Estabilidad o ahorro es la pregunta que se hace toda persona a la hora de elegir el tipo de hipoteca. Las hipotecas a tipo fijo, si bien son más caras de entrada, arrojan mayor seguridad de gasto al hipotecado al mantener el mismo interés nominal durante toda la vida del crédito.

Por otro lado, el interés de las tipo variables va ligado, normalmente, al indicador del Euribor. Índice que calcula los intereses con los que los bancos europeos se prestan dinero entre ellos. Cuánto más bajo es este índice, menor será el coste de la hipoteca.

Actualmente, como se ha comentado al principio, el tipo medio de interés de las hipotecas fijas se sitúa en el 1,78% y 1,85% por debajo y por encima de los 10 años de préstamo, respectivamente. Situándose el TAE en 2,02%, si bien este indicador ya no se considera de utilidad para calcular las tipo variables a consecuencia de que no se tienen en cuenta los cambios de intereses durante la vida del préstamo y por tanto no arroja una información precisa de la evolución del coste de la hipoteca. Anteriormente, se tenía en cuenta el interés fijo de las variables, mantenido durante los 12 o 24 primeros meses de hipoteca, pero con la nueva normativa, este tipo de interés ha sido eliminado de las variables.

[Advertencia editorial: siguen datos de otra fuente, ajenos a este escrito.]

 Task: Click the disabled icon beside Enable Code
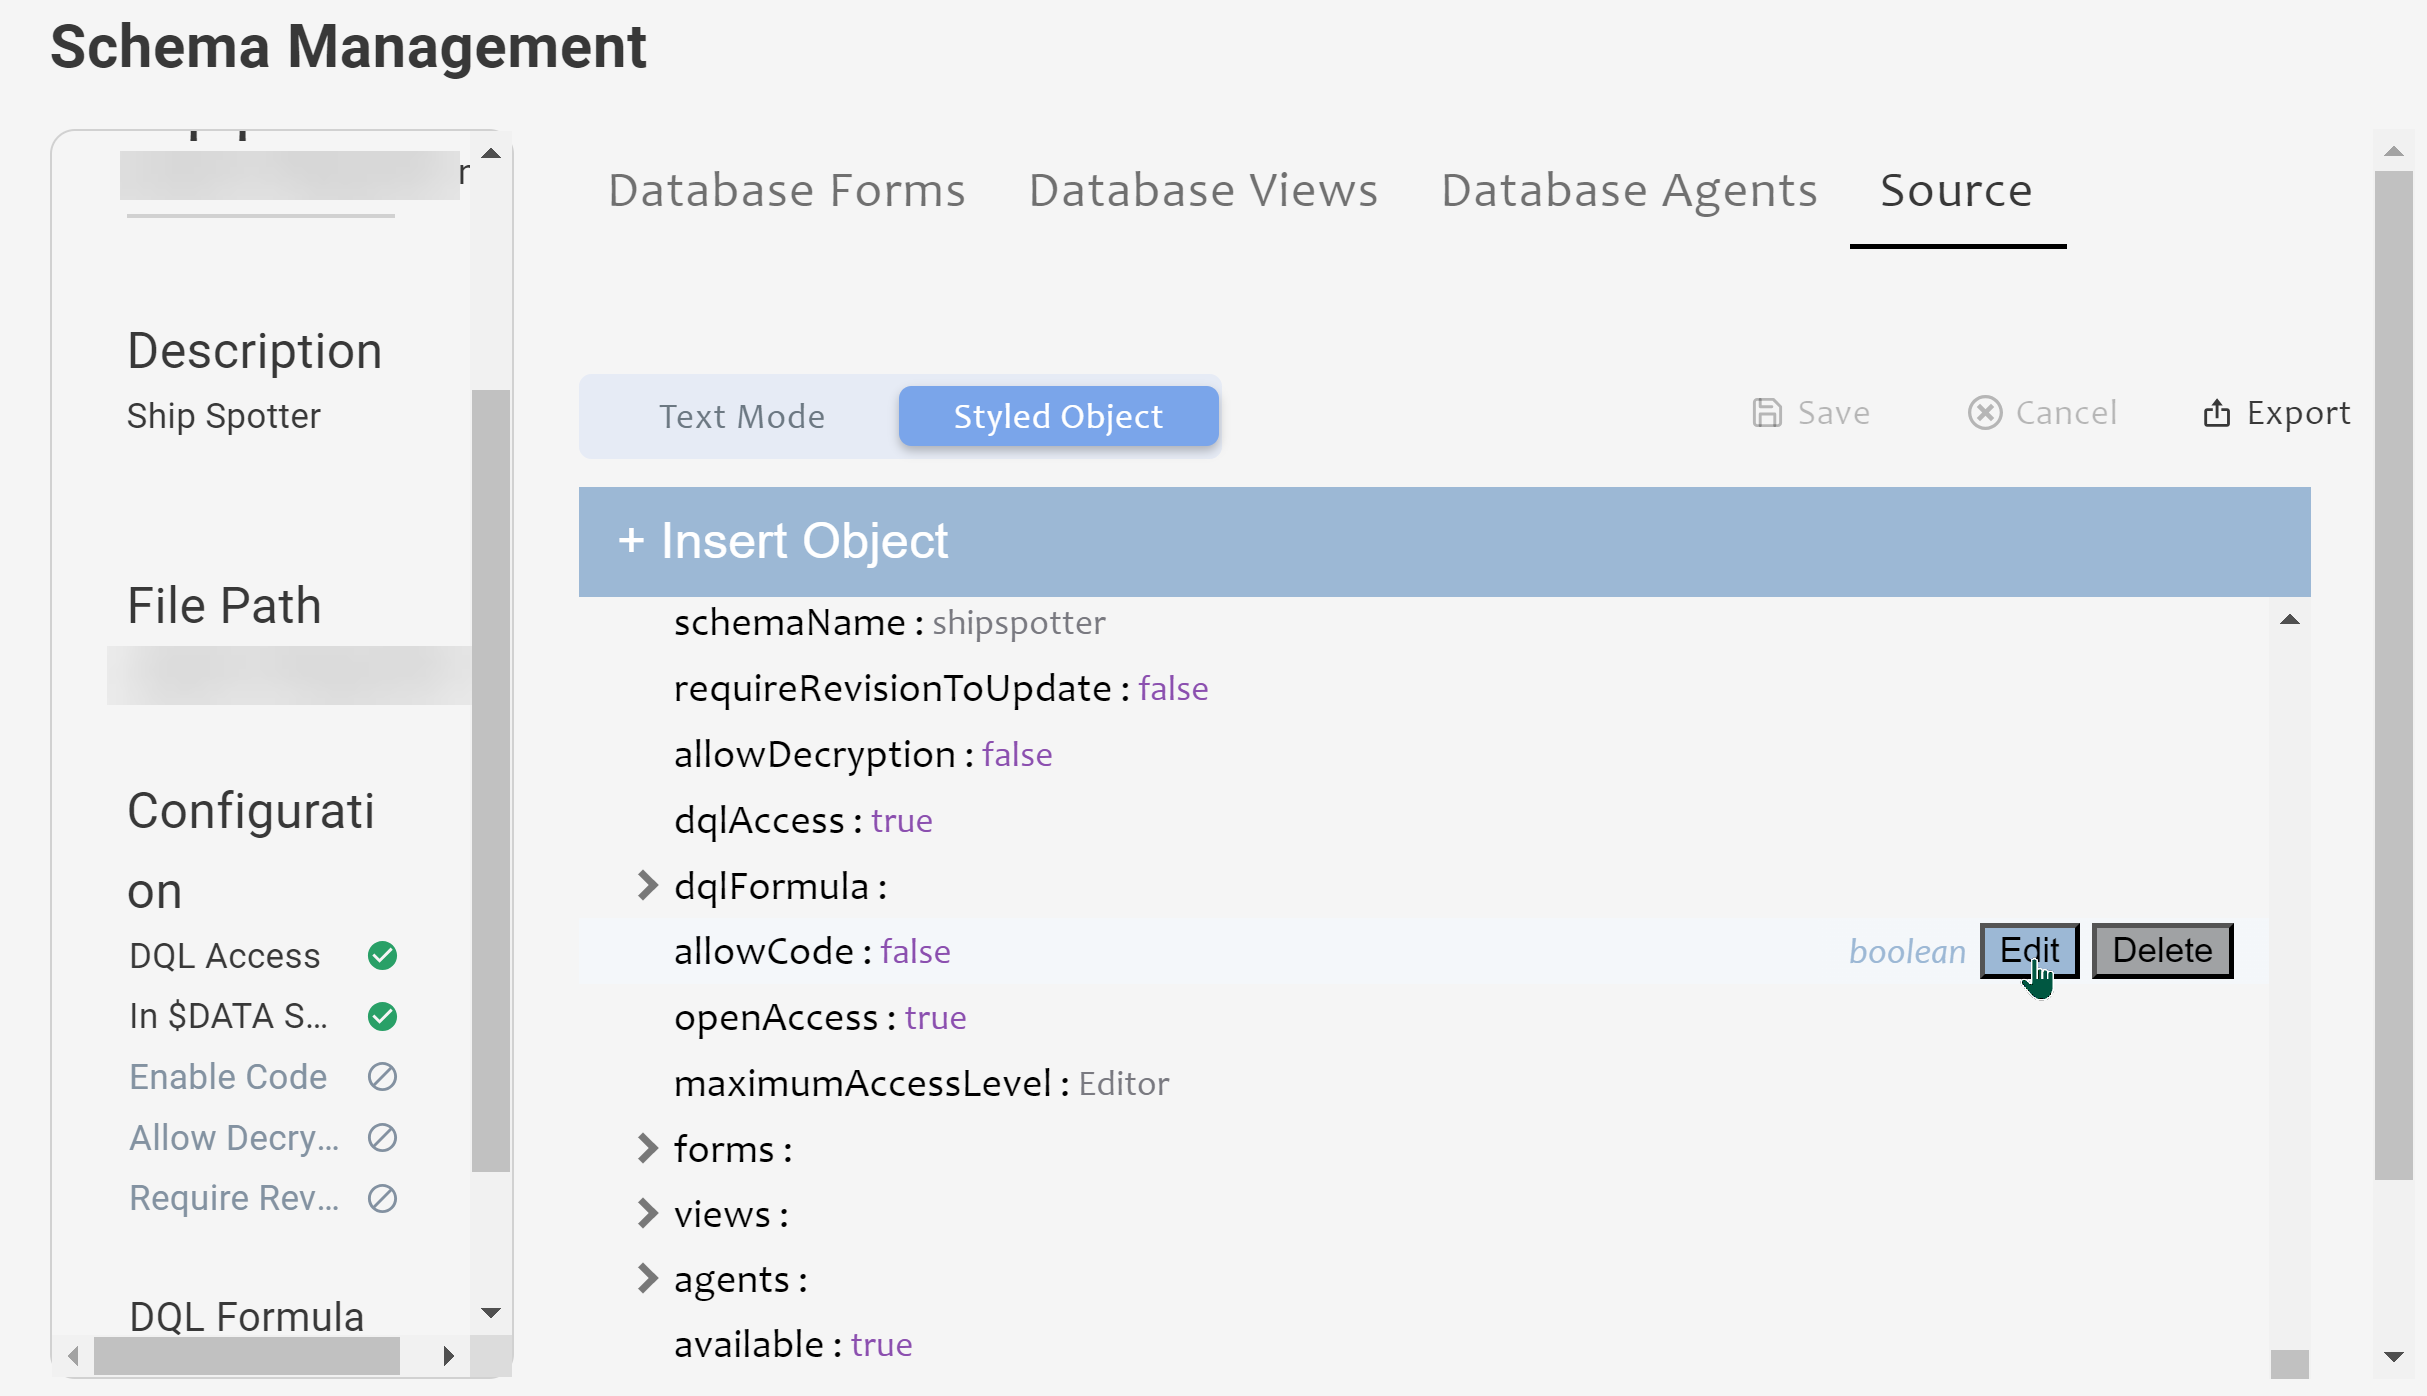click(x=382, y=1077)
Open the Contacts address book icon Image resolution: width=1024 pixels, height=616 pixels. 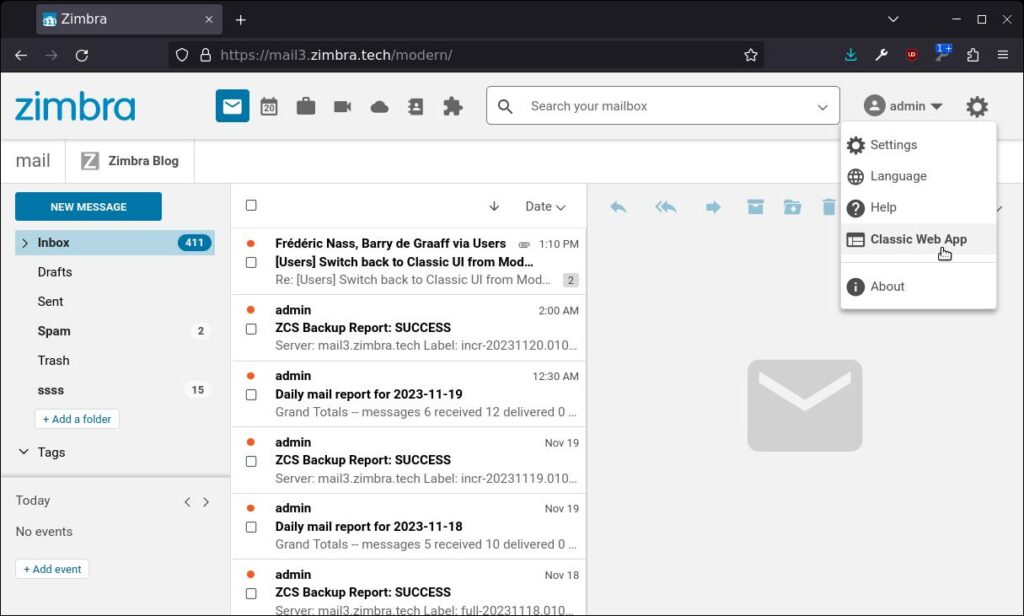tap(415, 105)
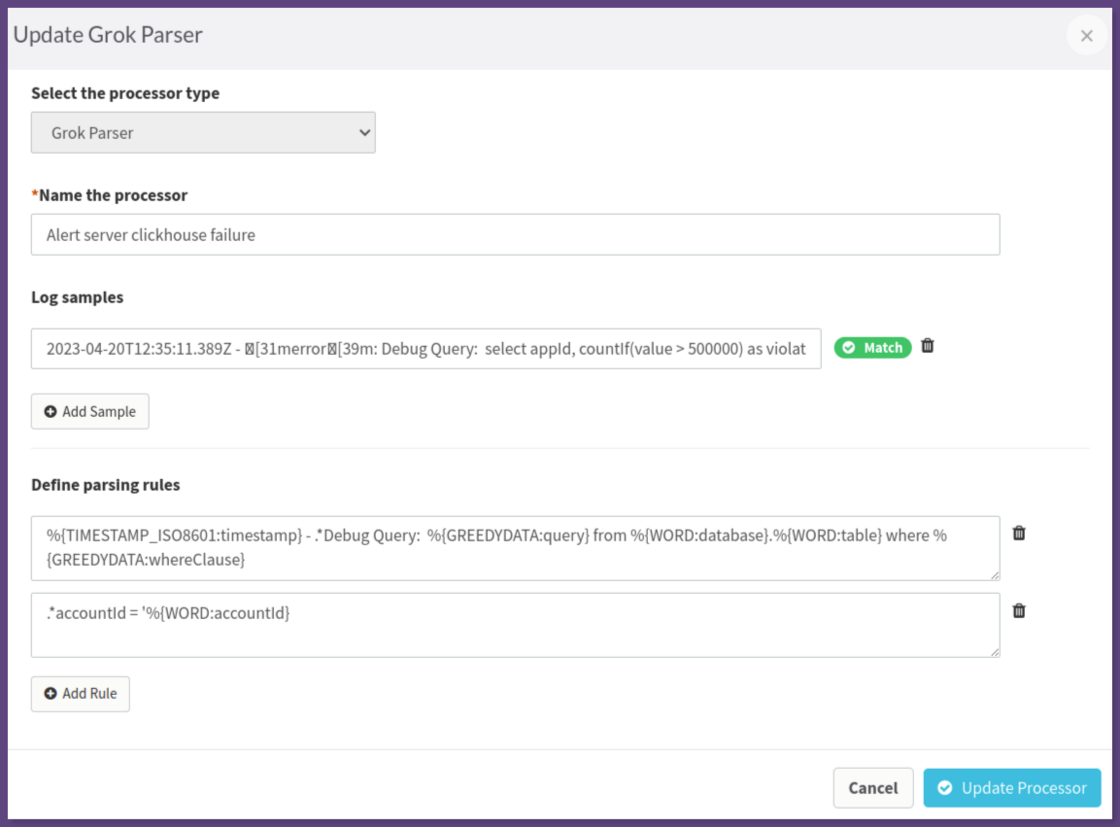Viewport: 1120px width, 827px height.
Task: Open the Grok Parser selection list
Action: pos(203,132)
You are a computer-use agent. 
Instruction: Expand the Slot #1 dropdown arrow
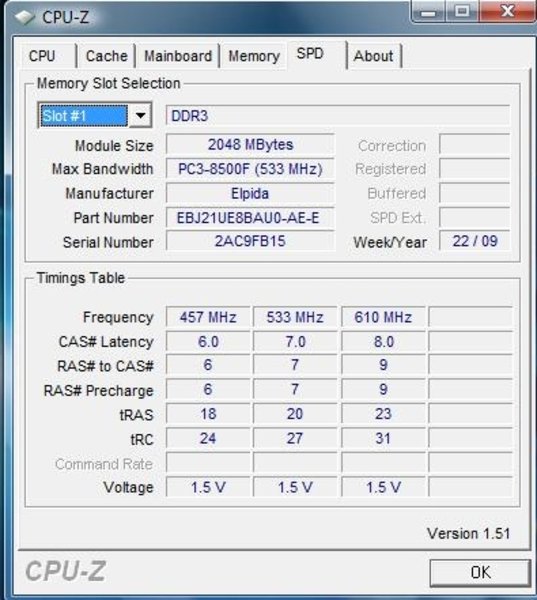point(140,115)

El Euribor cierra diciembre en -0,261%. A este índice hay que sumarle un interés diferencial que ronda entre el 0,75% y el 1,5%. La principal ventaja que aportan las tipo variables es que facilitan una amortización más temprana, pudiendo compensar así las posibles subidas del Euribor en los años venideros. A la hora de considerar el coste de las variables, principalmente se debe tener en cuenta el diferencial y los costes vinculados al crédito (notaría, gestoría, etc.)

Las tipo fijo siguen resultado más caras que las variables que suponen una menor rentabilidad para los bancos. Es por ello que, a costa de reducir sus márgenes, las entidades financieras rebajan el coste de los créditos a tipo fijo con el objetivo de obtener, aunque menor, una mejor rentabilidad.

Para que una hipoteca de tipo fijo sea más rentable que una variable, el Euribor debe situarse de manera estable por encima del 2%. El índice lleva ya cuatro años en negativo y difícilmente volverá a los niveles de 2009 donde superaba el 5%. Si bien, continúa creciendo año a año, con pequeñas variaciones que lo hacen retroceder en algunos meses. Se estima que para principios de 2022, alcance el 0% y para finales del mismo año haya superado el 1%, con lo que variables y fijas comiencen a igualar costes y rendimientos.

Si bien, las cifras actuales invitan a apostar por las tipos variable, hay que tener en cuenta que la vida media de un crédito oscila entre los 20 y 30 años, que, aunque lentamente, el Euribor continúa creciendo año a año, y lo que pudo ser una buena decisión a  principios de 2020, podría no serlo dentro de 10 años.

El paradigma no trae novedad alguna. Siempre hay incertidumbre a la hora de invertir en hipotecas. ¿Ahorro variable y cortoplacista o estabilidad en le tiempo? Cabe destacar, que merece la pena estudiar las hipotecas a tipo fijo, que actualmente, están registrando los tipos de intereses más bajos respecto a la década pasada.